## What is being asked
What is needed is an exact copy of the entries, with the pictures excluded.
################
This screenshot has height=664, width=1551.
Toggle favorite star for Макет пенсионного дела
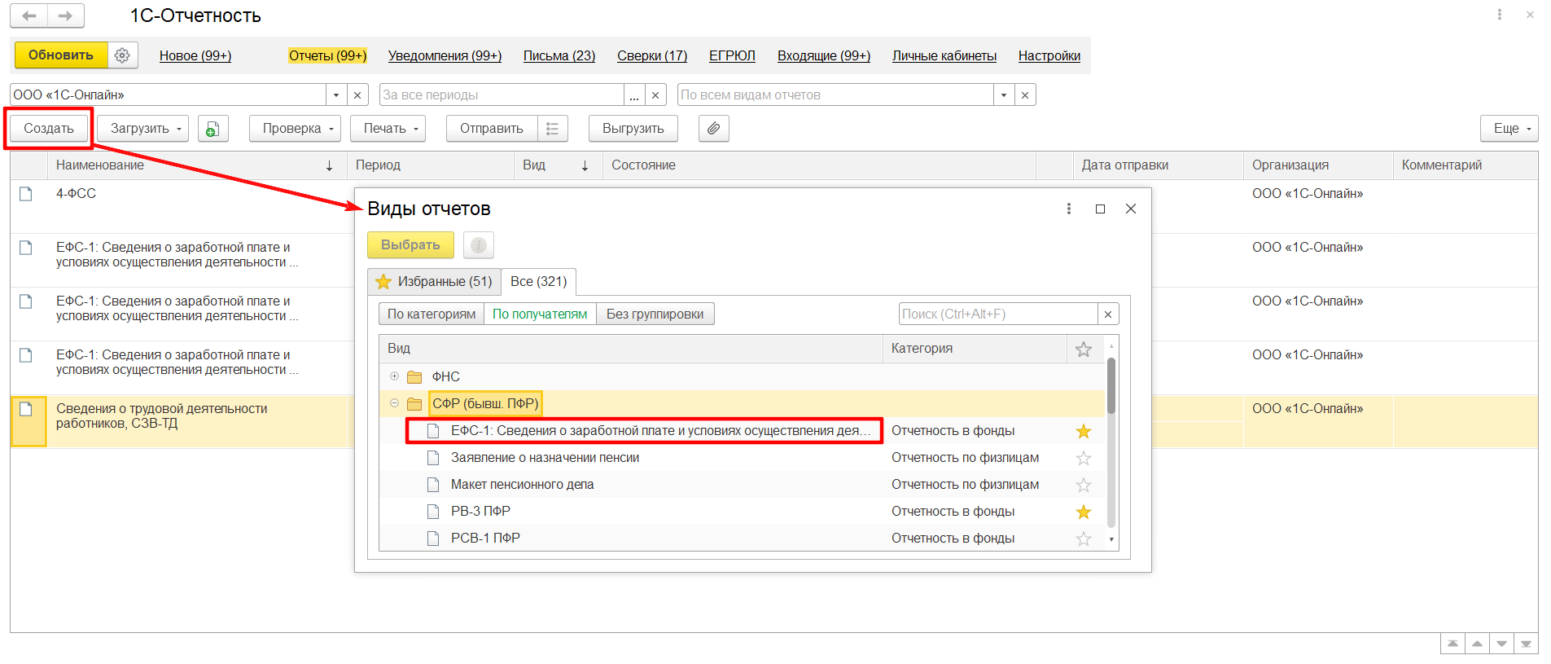tap(1083, 485)
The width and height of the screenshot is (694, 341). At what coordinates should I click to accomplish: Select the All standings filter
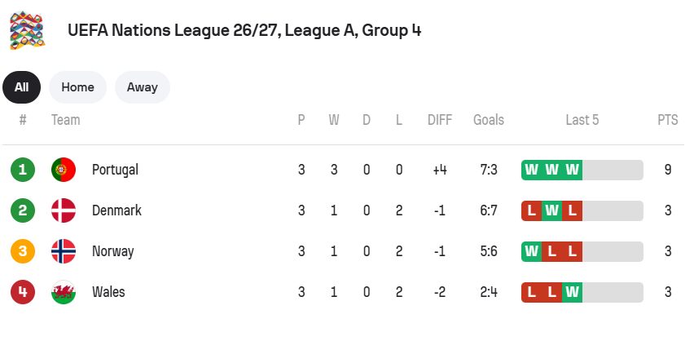21,87
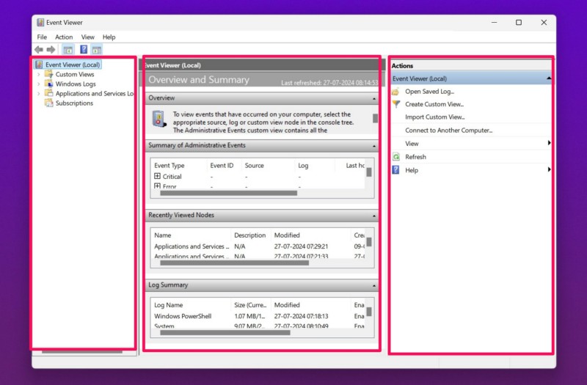587x385 pixels.
Task: Click the folder icon beside Open Saved Log
Action: [396, 92]
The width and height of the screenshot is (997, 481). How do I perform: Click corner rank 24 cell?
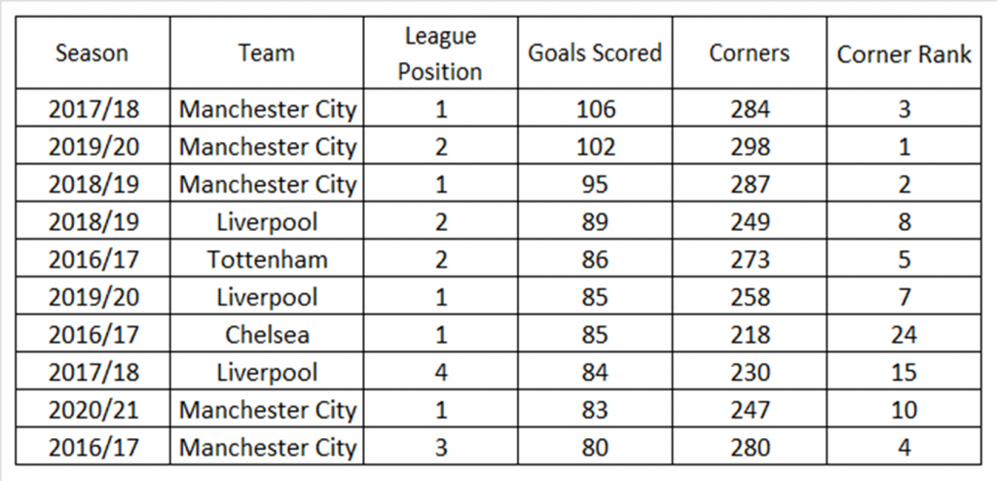[905, 334]
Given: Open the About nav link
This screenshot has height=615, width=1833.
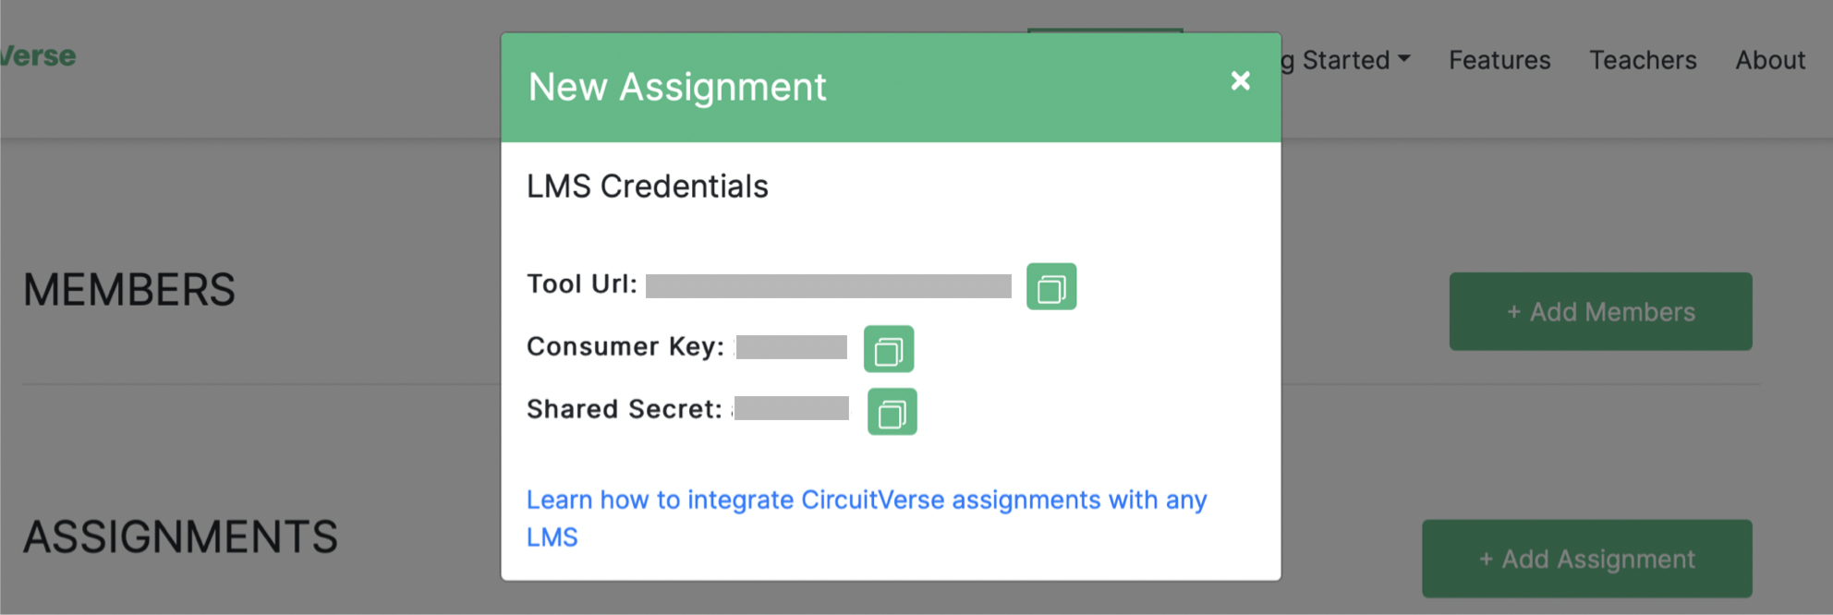Looking at the screenshot, I should [1770, 60].
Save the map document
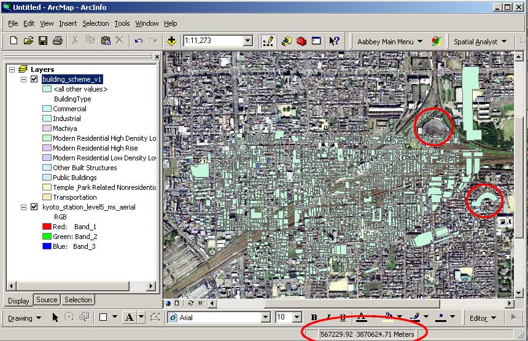 43,41
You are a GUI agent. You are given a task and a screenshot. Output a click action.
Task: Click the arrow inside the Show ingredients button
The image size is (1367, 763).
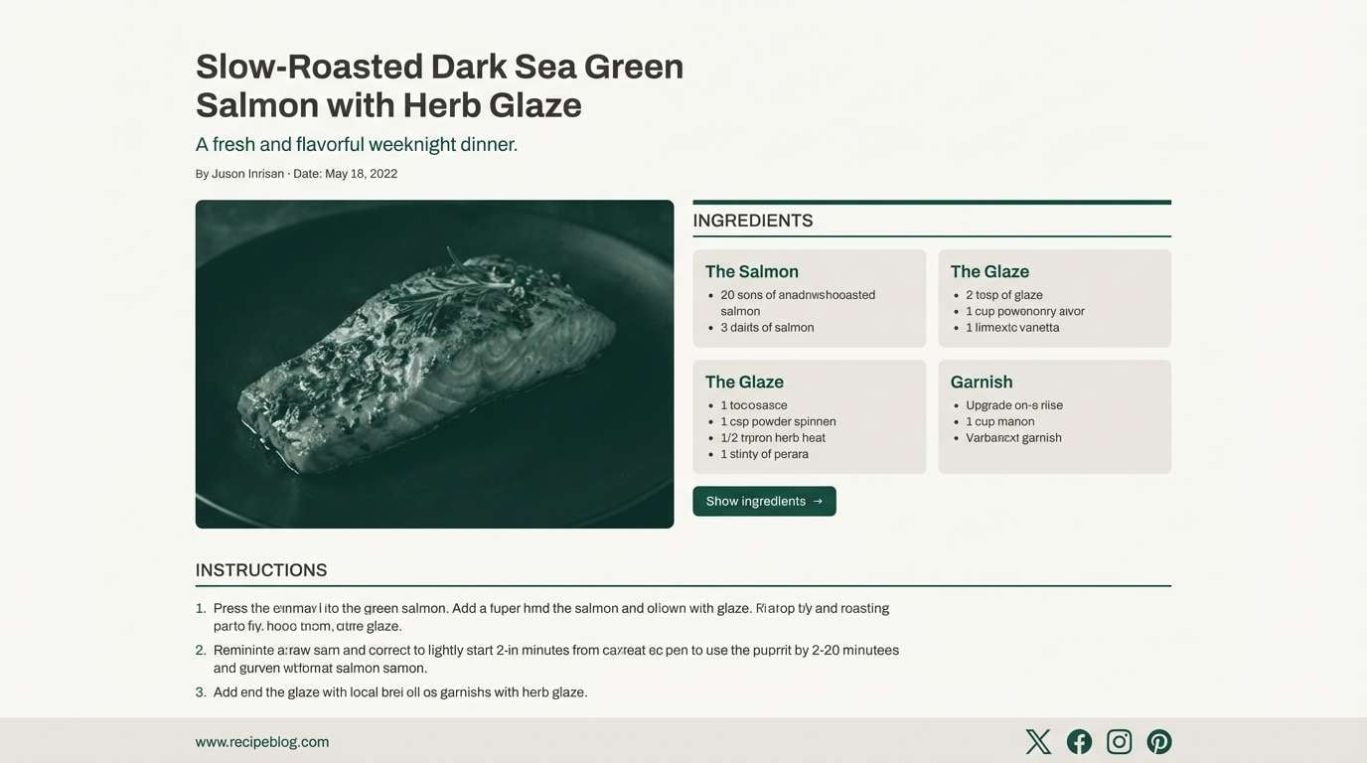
################
## Your solution
This screenshot has height=664, width=1551.
Toggle favorite star for Макет пенсионного дела
tap(1083, 485)
The width and height of the screenshot is (694, 341). At what coordinates should I click to accomplish: Select the All standings filter
21,87
587x385 pixels.
Task: Click the folder icon beside Open Saved Log
Action: [396, 92]
The width and height of the screenshot is (997, 481). How do I perform: Click corner rank 24 cell?
[905, 334]
Given: Open the About nav link
This screenshot has height=615, width=1833.
Looking at the screenshot, I should [1770, 60].
Save the map document
 43,41
You are a GUI agent. You are given a task and a screenshot. Output a click action.
Task: Click the arrow inside the Show ingredients button
The image size is (1367, 763).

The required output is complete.